Thanks hadn't spotted that.. I'll check it

Out...


----------



## Daren

drude said:


> I went to Fernandez & Wells with the family, which is just near the museums. Decent enough espresso, great sandwiches
> 
> Fernandez & Wells
> 
> 8 Exhibition Rd
> 
> London SW7 2HF
> 
> http://www.fernandezandwells.com/


Didn't get a chance to try the sandwich today as my kids were straining on the lead to get to the History museum, but managed to get a decent flat white - having not had one for a week it was like nectar!

Great recommendation Drude - cheers.


----------



## Atilla

Obviously places like Kaffeine, Flat White (although since the ownership change it has declined in grace), The Attendant et al are still the leaders of the pack but if you've not been, get to Great Ormond St and try The Espresso Room for coffee and a pastry then head to Caravan for dinner. Obviously the coffee from Caravan is great but the food there is just as good and I loved the fact that they are using lots of grains and more unusual cuts of meat in new and interesting ways.

I know you said you were looking for burgers or whatnot but I just had to chime in.


----------



## jcheung

The Attendant is minutes from work so I must try it.

Thanks for the tip.


----------



## mym

jcheung said:


> If you fancy ramen Bone Daddies and Tonkotsu are decent - both in Soho.


Bonedaddies are never short of superb in my experience, Tonkotsu is too much like a cocktail bar in ambience for me.

Below is the excellent Sour Pepper Ramen that I had at Bonedaddies on Saturday.


----------



## dsc

I'm definitely hitting Bone Daddies next week, missus has a job interview on Thu, so hopefully this will be a celebration!









Regards,

T.


----------



## jeebsy

Koya is excellent too in that vein


----------



## jcheung

Koya specialises in udon rather than ramen.

Looks great but I never got round to trying it.

There's ALWAYS a queue outside waiting for it to open so it can't be bad...


----------



## mym

I went to Koya to see what the fuss was about and found it distinctly underwhelming (and overpriced).


----------



## Wobin19

Just got back from a family day out.

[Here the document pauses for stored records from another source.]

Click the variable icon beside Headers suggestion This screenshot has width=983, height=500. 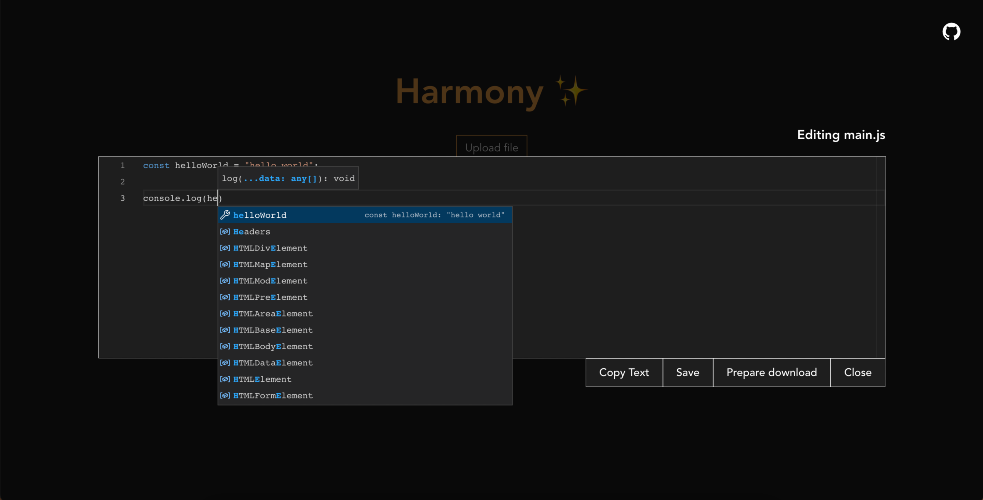pyautogui.click(x=225, y=232)
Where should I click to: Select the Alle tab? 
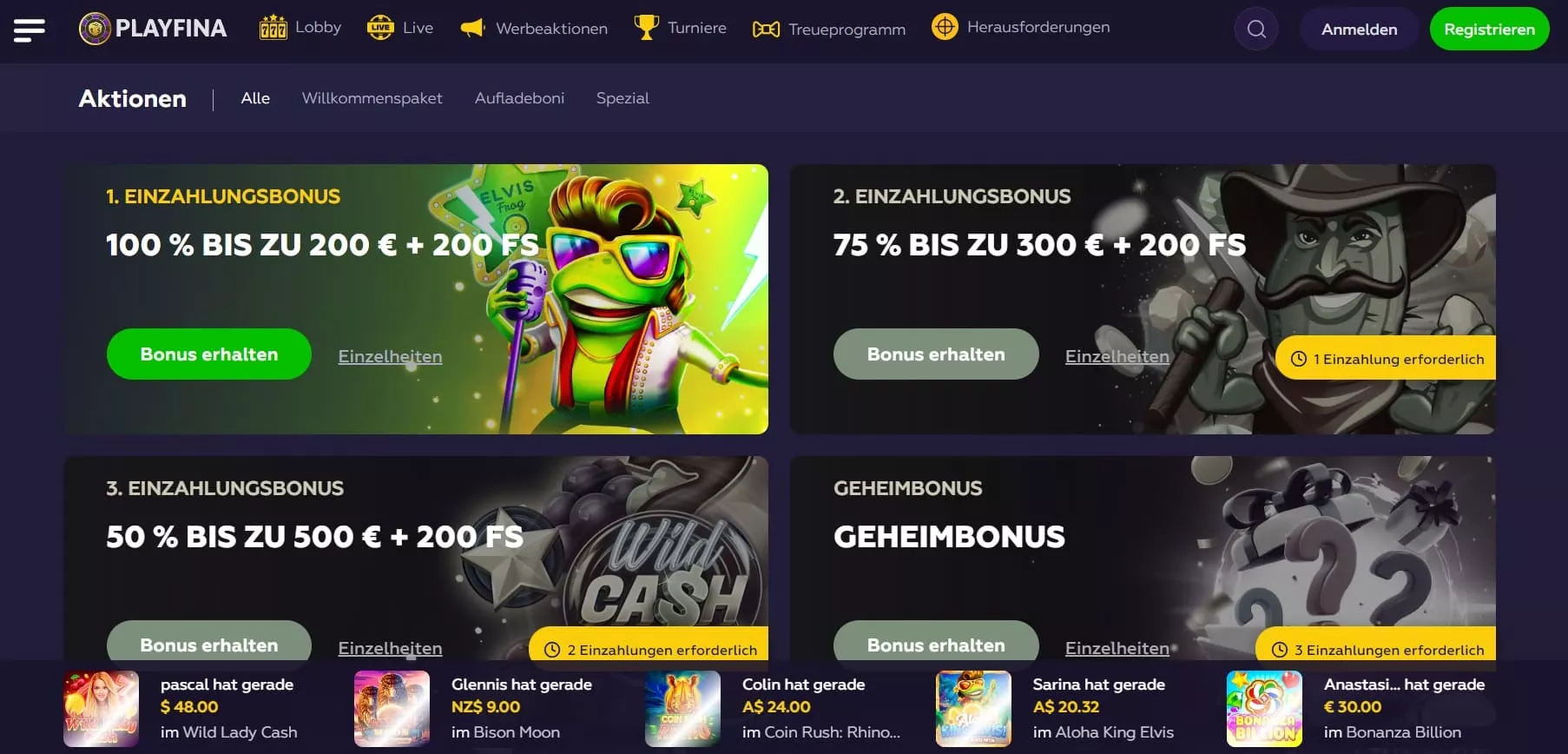coord(255,98)
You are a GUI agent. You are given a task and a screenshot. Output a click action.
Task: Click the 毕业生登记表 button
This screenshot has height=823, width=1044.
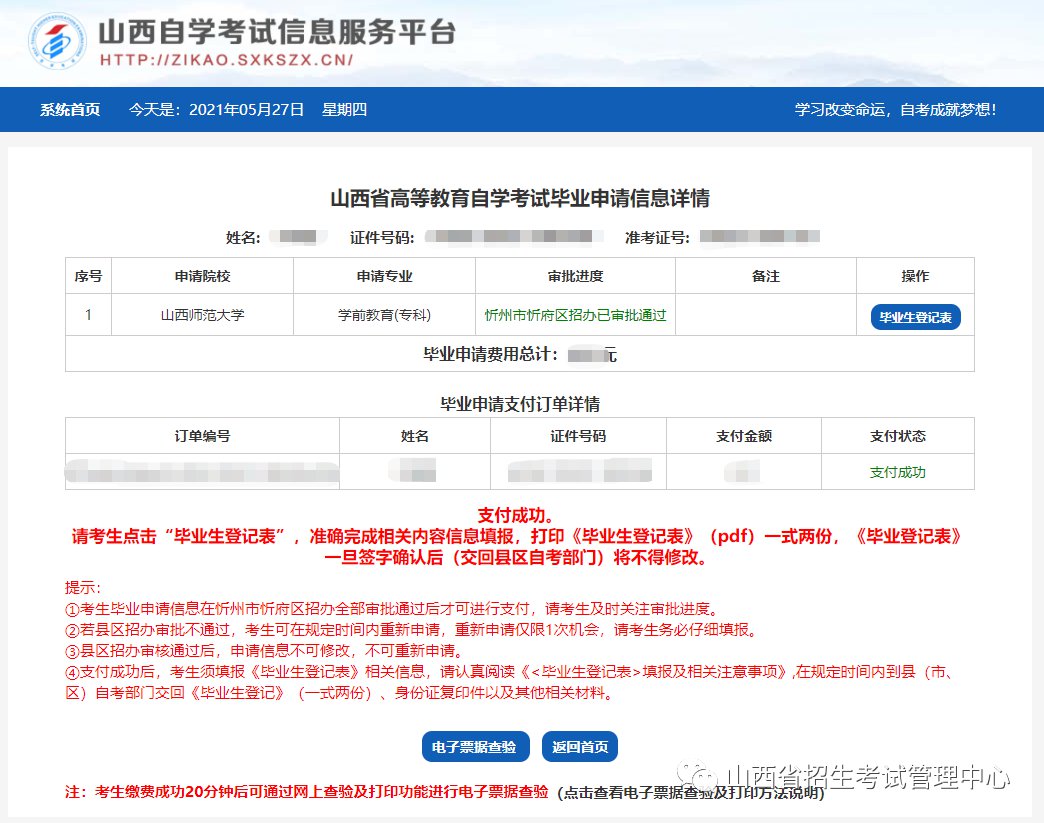[915, 318]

On the back of this thread we tried Byron for Burgers and New Row for coffee. Both were spot on. Cheers.


----------



## aaronb

New Row is a good call, a little on the dark side for me but nice people and the food is good.


----------



## dsc

Quick update, got to the burger van on Soutbank, not impressed to be honest. Didn't make it to Bonedaddies this time unfortunately, although stopped at Kaffeine for lunch again and again left a bit disappointed. I think they changed food suppliers or something else is off.

Regards,

T.


----------



## jcheung

T, just curious but do you remember which burger van was at Southbank? and what did you not like about the burger?


----------



## dsc

It was the Bleeckerburger van, as a whole the burger left me wanting more, there wasn't a lot of it like in the P&B, the meat was good (melts in your mouth) but there wasn't much else to it.

Regards,

T.


----------



## drude

I take it you didn't get the double burger?


----------



## dsc

Bacon burger it was, will give it another try with the double though next time I'm around.

Regards,

T.


----------



## jcheung

A burger that leaves you wanting more? Sounds good to me!


----------



## dsc

Lol I should've said that was meant in a negative way ie. too little there to get excited I guess it boils down to what you want in a burger, I prefer them P&B style with more stuff inside, if you like'em 'clean' you'll probably love them


----------



## jcheung

P&B all the way for me!... although I'll probably give it a go next time I pass through the Southbank.


----------



## jcheung

jcheung said:


> The Attendant is minutes from work so I must try it.
> 
> Thanks for the tip.


I finally got round to trying The Attendant this lunchtime.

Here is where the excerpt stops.